> _Instruction_: Format the items below as a numbered list, starting at the first line and ending with the line that contains "tap(121, 72)", inclusive, and omit any blank lines.

> _Entries shown_:
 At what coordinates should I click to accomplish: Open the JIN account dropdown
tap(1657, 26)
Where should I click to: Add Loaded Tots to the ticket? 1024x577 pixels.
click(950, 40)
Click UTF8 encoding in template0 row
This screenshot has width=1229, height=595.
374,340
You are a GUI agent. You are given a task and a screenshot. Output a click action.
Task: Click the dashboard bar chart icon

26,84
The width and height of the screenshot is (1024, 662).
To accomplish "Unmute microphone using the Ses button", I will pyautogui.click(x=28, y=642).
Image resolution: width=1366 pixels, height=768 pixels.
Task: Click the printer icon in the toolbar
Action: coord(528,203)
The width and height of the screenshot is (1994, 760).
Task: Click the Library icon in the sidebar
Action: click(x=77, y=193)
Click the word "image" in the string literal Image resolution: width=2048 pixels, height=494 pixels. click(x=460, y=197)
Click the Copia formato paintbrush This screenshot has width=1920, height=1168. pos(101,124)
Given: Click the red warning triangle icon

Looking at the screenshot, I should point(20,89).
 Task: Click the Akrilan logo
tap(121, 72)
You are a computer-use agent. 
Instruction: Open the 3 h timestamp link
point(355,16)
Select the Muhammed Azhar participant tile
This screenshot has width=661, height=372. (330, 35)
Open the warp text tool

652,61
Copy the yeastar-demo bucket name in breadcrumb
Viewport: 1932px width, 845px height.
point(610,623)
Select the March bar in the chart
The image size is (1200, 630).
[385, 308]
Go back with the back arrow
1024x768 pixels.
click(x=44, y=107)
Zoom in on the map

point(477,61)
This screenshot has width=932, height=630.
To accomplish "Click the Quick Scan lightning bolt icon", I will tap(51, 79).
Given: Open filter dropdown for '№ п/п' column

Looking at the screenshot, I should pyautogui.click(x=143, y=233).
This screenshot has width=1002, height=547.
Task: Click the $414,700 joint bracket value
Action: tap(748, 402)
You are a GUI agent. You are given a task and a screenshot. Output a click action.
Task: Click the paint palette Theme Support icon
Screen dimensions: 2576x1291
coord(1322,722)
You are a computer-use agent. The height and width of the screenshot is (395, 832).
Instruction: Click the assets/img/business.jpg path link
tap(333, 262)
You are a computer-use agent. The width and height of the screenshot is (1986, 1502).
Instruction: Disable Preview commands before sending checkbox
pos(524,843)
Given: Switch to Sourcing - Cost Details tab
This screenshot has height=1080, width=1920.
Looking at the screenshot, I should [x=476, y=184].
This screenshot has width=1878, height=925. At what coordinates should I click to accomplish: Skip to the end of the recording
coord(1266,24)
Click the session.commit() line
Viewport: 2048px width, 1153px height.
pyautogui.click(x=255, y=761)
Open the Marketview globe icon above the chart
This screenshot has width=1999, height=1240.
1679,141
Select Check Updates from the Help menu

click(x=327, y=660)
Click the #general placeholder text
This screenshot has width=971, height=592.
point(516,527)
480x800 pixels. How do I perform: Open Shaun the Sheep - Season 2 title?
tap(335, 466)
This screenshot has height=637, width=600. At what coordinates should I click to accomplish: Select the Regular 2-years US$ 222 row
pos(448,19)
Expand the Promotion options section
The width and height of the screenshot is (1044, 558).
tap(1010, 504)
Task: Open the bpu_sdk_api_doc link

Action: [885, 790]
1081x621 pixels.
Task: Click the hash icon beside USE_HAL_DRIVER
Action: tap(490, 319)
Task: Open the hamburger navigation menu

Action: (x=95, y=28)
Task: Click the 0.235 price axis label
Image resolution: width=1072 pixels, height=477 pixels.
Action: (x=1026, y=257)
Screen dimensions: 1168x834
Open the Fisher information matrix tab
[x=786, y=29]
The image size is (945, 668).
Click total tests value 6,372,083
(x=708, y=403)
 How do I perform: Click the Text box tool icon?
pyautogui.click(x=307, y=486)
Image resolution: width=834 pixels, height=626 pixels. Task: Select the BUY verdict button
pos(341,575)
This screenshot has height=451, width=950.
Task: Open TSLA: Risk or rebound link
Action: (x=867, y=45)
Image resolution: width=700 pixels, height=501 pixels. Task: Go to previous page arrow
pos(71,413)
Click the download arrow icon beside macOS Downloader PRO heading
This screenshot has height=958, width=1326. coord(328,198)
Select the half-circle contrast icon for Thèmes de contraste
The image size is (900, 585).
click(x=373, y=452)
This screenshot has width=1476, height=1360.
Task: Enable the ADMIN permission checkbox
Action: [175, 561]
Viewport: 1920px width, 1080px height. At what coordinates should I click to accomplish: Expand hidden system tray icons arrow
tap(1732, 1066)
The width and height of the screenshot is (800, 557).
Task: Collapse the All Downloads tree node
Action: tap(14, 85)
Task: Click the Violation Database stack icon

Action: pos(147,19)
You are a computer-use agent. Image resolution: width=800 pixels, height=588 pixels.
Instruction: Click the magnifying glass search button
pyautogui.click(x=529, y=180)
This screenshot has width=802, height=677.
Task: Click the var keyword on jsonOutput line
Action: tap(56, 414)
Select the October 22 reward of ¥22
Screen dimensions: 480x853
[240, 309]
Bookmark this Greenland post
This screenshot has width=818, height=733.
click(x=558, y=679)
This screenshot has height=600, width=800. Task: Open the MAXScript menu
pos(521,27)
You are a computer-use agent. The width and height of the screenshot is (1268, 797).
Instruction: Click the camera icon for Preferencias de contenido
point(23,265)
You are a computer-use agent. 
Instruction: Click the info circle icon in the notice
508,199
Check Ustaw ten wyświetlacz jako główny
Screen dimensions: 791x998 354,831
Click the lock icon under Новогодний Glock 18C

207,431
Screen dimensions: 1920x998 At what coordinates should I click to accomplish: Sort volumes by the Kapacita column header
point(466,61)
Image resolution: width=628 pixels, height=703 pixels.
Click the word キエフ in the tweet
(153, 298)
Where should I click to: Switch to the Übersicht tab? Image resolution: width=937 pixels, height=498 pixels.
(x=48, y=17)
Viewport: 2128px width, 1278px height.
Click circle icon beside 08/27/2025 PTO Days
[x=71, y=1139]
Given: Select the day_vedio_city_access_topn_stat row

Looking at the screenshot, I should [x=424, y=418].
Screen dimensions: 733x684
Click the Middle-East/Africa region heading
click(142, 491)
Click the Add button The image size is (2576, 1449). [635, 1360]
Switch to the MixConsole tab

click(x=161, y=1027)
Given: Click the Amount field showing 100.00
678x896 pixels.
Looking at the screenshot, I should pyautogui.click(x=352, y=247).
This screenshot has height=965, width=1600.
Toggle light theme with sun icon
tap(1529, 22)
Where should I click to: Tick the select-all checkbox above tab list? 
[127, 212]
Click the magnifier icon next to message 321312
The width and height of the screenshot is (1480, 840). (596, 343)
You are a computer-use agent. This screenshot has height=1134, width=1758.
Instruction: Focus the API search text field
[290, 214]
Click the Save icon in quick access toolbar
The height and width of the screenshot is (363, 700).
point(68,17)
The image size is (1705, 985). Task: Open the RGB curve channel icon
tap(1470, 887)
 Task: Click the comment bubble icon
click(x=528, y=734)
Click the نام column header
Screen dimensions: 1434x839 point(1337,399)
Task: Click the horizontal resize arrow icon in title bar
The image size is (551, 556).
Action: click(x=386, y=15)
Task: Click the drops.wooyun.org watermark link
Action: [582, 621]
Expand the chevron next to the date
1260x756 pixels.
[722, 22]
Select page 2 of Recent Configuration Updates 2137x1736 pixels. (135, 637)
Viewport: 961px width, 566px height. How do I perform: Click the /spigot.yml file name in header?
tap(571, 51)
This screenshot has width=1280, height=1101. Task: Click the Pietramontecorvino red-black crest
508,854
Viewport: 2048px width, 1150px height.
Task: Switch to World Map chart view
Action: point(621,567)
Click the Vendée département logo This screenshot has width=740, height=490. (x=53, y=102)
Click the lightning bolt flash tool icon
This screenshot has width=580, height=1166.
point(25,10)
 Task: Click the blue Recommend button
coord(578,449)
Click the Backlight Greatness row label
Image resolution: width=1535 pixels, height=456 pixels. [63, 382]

> _Task result_:
1.  At what coordinates should I click to accomplish: Open the JIN account dropdown
2. tap(1657, 26)
3. Where should I click to: Add Loaded Tots to the ticket? 1024x577 pixels.
4. click(950, 40)
5. Click UTF8 encoding in template0 row
6. This screenshot has width=1229, height=595.
7. 374,340
8. You are a GUI agent. You are given a task and a screenshot. Output a click action.
9. Task: Click the dashboard bar chart icon
10. 26,84
11. The width and height of the screenshot is (1024, 662).
12. To accomplish "Unmute microphone using the Ses button", I will pyautogui.click(x=28, y=642).
13. Image resolution: width=1366 pixels, height=768 pixels.
14. Task: Click the printer icon in the toolbar
15. Action: coord(528,203)
16. The width and height of the screenshot is (1994, 760).
17. Task: Click the Library icon in the sidebar
18. Action: click(x=77, y=193)
19. Click the word "image" in the string literal Image resolution: width=2048 pixels, height=494 pixels. click(x=460, y=197)
20. Click the Copia formato paintbrush This screenshot has width=1920, height=1168. pos(101,124)
21. Given: Click the red warning triangle icon
22. Looking at the screenshot, I should point(20,89).
23.  Task: Click the Akrilan logo
24. tap(121, 72)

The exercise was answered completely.